Is there a way they can make an email address appear legit, look like it came from an actual law firm?

This just bugs the hell out of me.


----------



## Jimyson (Apr 13, 2015)

You are being scammed. People spoof email addresses all the time.


----------



## JohnT (Apr 13, 2015)

Tell her that you can only do this "Face to Face". Set up a meeting and don't forget to invite the police... 


Of course it's a scam! No question about it.


----------



## Elmer (Apr 13, 2015)

CowboyRam said:


> I have been talking with a young lady that I have met on a dating site, and I think I am being scammed. She said she has an inheritance coming and she wants to turn over control of her inheritance to me. I just see red flags going up, am wrong to feel this way? She wants me to sign a paper, and fax that along with a recent utility bill, and a copy of my drivers license. She said that her attorney is said she should do this. I got an email from what appears to be an attorney in Manhattan. I called this attorney and they have no one by the name of the guy that sent me the email.
> 
> Is there a way they can make an email address appear legit, look like it came from an actual law firm?
> 
> This just bugs the hell out of me.



I am no expert at this but:

1-signing over an inheritance should require neither a "recent utility bill, and a copy of my drivers license". in order to receive money from an inheritance, which you are legally due, you simply sign a release. In most cases you would have your lawyer read over these documents.
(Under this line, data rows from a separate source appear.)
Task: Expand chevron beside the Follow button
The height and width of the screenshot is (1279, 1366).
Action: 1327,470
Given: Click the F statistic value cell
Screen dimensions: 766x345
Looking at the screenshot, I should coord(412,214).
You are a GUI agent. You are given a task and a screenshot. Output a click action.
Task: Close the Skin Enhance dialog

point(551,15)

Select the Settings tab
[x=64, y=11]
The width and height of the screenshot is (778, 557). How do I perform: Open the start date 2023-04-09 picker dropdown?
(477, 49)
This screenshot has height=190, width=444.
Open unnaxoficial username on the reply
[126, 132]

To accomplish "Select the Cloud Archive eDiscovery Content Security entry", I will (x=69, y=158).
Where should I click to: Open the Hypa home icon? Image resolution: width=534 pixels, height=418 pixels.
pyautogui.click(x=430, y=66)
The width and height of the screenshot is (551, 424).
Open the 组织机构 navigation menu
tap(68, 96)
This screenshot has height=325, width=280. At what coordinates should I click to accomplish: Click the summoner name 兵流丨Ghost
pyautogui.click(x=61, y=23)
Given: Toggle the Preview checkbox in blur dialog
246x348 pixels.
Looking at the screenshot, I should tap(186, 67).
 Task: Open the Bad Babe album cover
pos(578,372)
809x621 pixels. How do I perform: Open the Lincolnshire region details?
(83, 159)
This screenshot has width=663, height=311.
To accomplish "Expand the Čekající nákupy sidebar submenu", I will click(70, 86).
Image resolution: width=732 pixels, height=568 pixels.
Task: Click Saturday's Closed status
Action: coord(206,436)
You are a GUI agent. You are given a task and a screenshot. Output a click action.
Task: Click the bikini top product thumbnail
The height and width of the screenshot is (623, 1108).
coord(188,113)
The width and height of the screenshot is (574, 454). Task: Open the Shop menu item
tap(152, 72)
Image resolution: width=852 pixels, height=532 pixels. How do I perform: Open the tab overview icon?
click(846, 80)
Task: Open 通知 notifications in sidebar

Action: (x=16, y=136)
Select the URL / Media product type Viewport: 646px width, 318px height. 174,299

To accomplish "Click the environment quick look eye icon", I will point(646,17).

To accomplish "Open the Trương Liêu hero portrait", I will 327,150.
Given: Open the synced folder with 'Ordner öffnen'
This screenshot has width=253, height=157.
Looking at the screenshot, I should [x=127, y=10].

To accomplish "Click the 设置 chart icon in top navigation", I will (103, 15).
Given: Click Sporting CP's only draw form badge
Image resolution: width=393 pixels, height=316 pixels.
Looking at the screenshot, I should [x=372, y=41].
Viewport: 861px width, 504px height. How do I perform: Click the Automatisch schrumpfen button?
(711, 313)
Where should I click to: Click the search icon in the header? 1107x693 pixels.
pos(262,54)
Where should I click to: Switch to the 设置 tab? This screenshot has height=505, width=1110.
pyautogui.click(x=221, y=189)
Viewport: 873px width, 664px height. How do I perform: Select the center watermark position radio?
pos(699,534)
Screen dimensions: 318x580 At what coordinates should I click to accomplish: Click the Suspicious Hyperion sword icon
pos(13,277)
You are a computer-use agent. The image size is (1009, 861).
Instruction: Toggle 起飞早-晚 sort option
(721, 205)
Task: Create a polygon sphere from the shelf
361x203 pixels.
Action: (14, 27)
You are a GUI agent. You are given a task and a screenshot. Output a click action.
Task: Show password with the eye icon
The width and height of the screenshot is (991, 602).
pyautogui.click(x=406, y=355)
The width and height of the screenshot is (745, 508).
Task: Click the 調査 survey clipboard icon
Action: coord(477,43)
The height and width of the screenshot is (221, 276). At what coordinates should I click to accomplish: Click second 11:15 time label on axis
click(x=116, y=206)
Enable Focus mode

2-you can not simply turn over control, because there may be other parties involved. Instead she would have to "disclaim the inheritance" and then it could go back to other beneficiaries, if applicable. In reality for her to turn over the inheritance, she would have to get the funds and give them to you. just transferring the "inheritance" goes against the wishes of the will in the first place. 

3-"I called this attorney and they have no one by the name of the guy that sent me the email. " Tell her to have her attorney contact your attorney!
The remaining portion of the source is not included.